Want to get to know the little traveler made of a plastic bucket and pool noodles? Read its bio on its website:

“As a robot, I enjoy listening to electronic music. I currently have Mr. Roboto on repeat but the Blueman Group and Kraftwerk are also amazing.”

It is also pretty smart and well-rounded:

“I graduated with a degree in astrophysics, and more recently with a degree in philosophy. It certainly is an interesting mix — that is what happens when a robot is influenced by both the sciences and the humanities.”

But, even a busy hitchhiking robot can enjoy some downtime:

“On my downtime, I can appreciate a good game of trivia and would never pass up any opportunities to bake desserts.”

According to The Toronto Star, the robot’s software will alert those who pick it up when it needs a charge and they can then plug it into the vehicle’s cigarette lighter.

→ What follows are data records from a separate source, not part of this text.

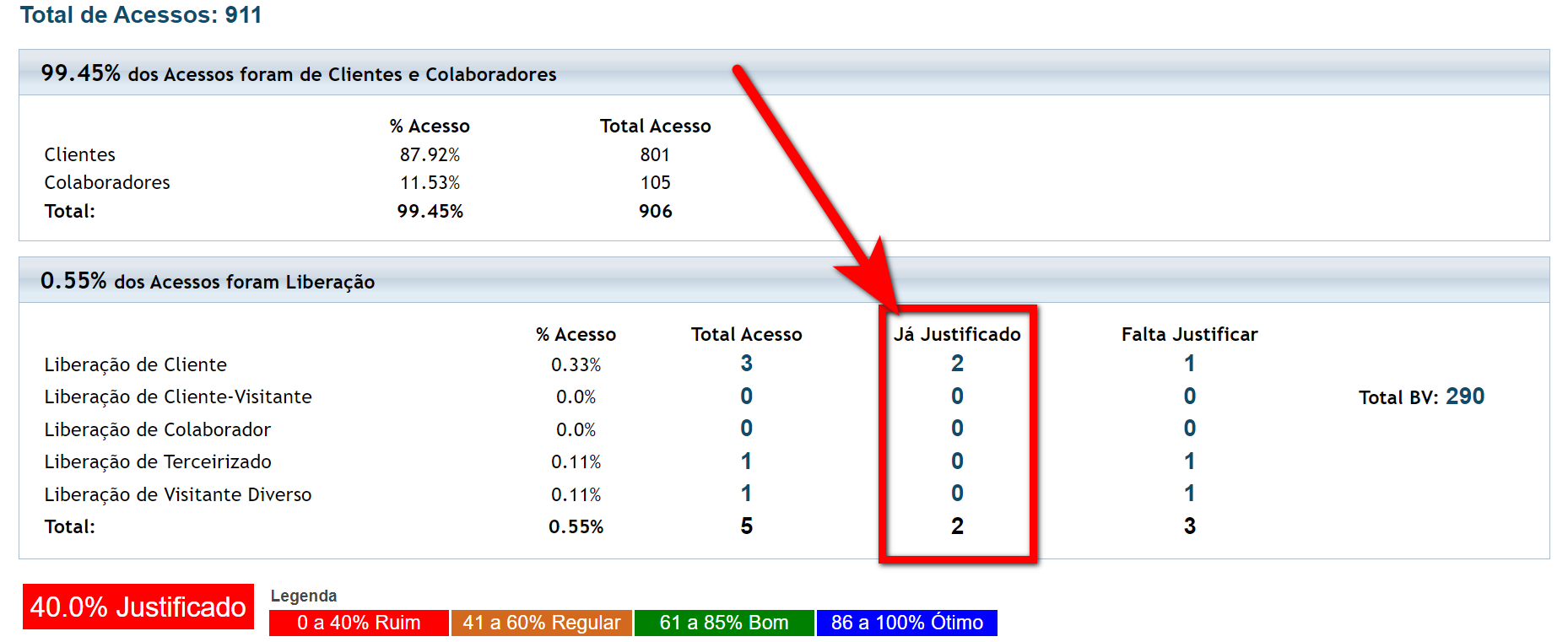Select Liberação de Visitante Diverso Total Acesso value
The image size is (1568, 642).
pyautogui.click(x=746, y=494)
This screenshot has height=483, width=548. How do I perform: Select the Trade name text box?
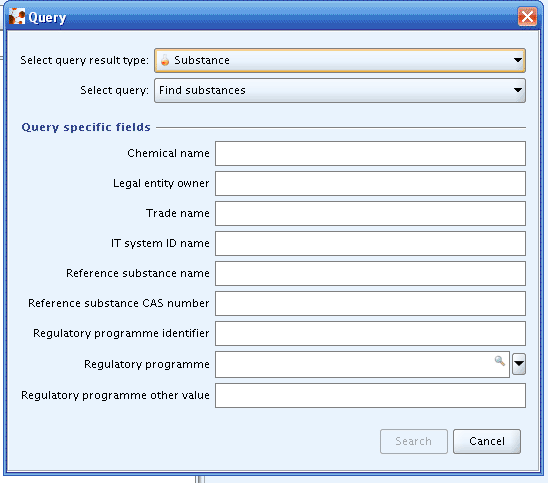tap(370, 214)
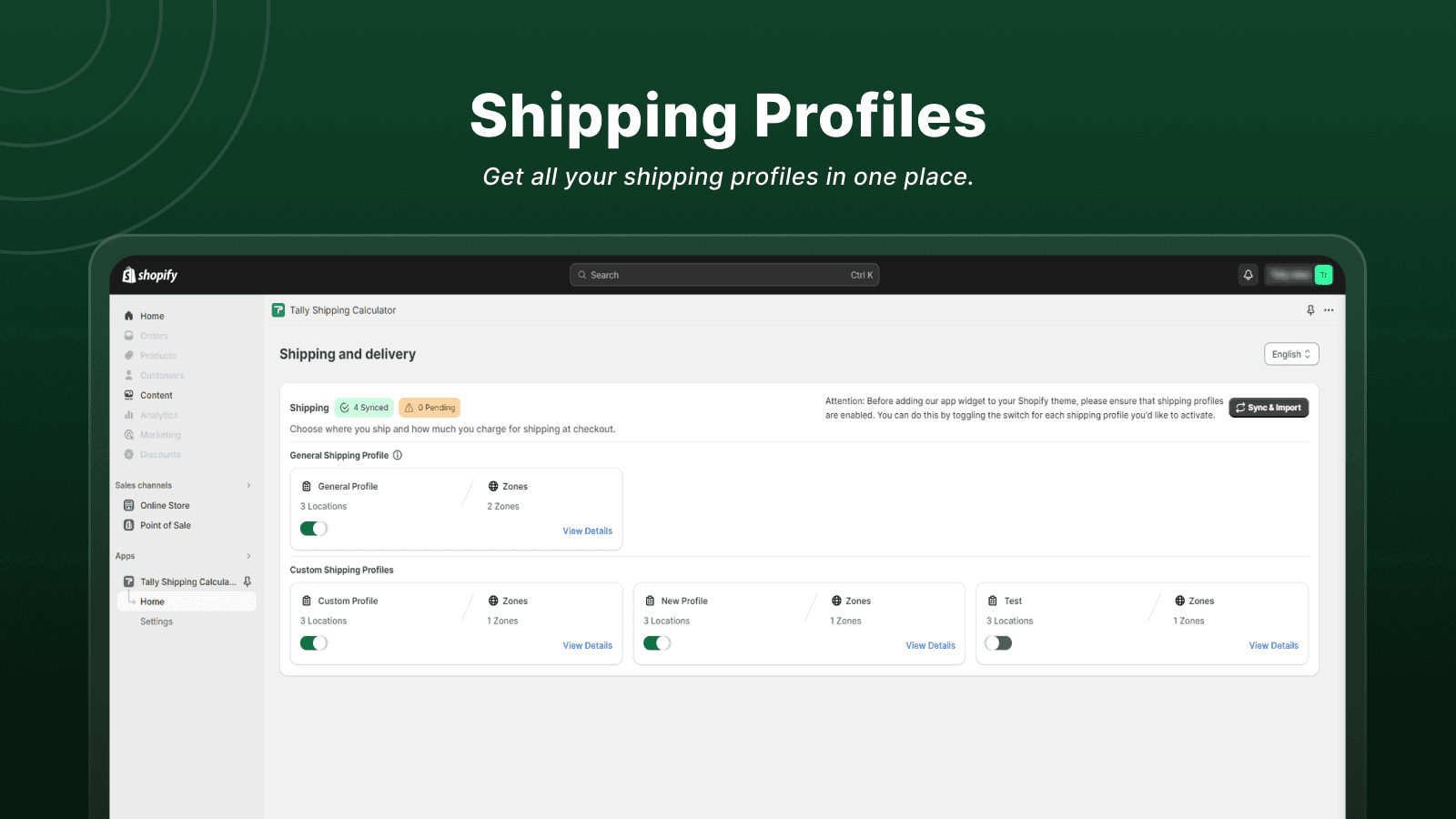Click the 0 Pending status badge
The width and height of the screenshot is (1456, 819).
(429, 407)
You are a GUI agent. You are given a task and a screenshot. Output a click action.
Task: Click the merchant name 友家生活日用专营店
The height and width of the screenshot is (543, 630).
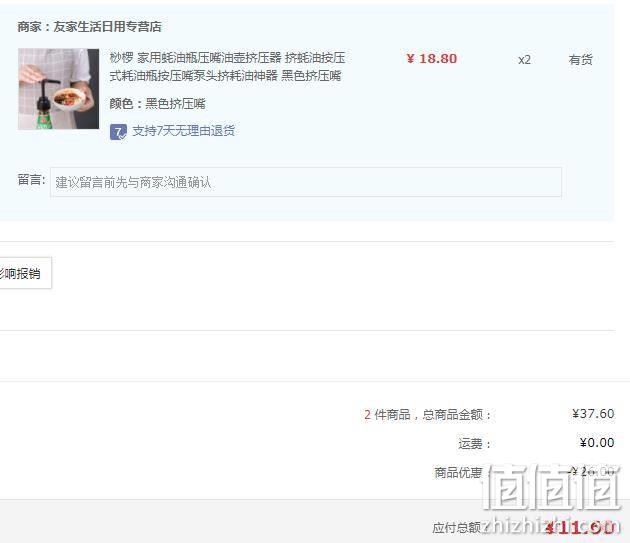tap(108, 27)
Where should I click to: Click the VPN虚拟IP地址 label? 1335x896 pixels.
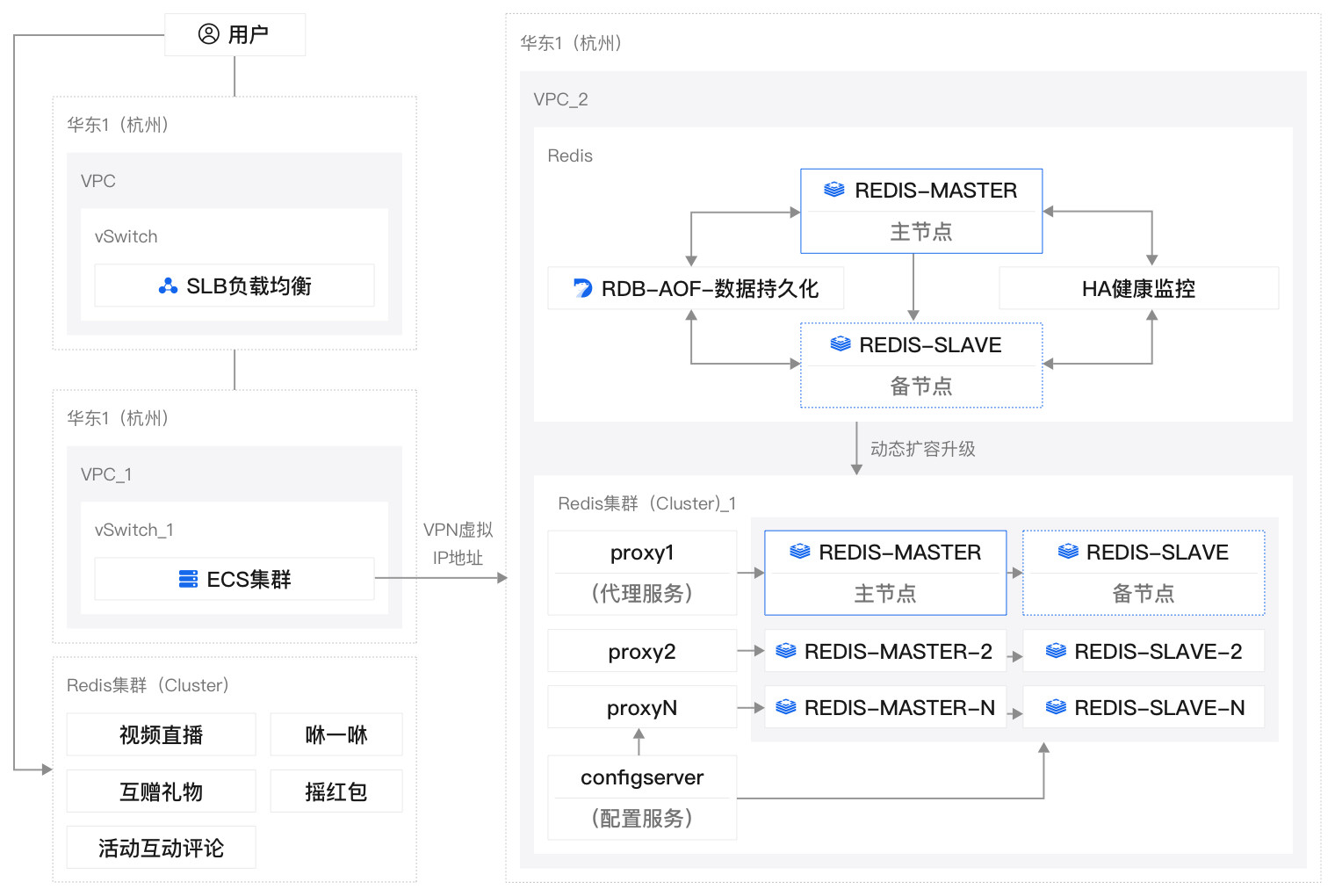458,543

Once HitchBOT is charged, it will be placed back on the side of the road to wait for its next ride.

“The project leaders conceded there’s no telling what will happen once HitchBOT is out there on its own,” The Toronto Star said. “The robot could get trashed by drunk teenagers, left in a muddy ditch without power, or become the inseparable object of infatuation to a lonesome trucker who’s been on the road for too long.”

Smithsonian said there will also be written instructions on its body to help people understand how it works.

So, if you’re driving along and you see a little robot on the side of the road, treat it as you would want to be treated.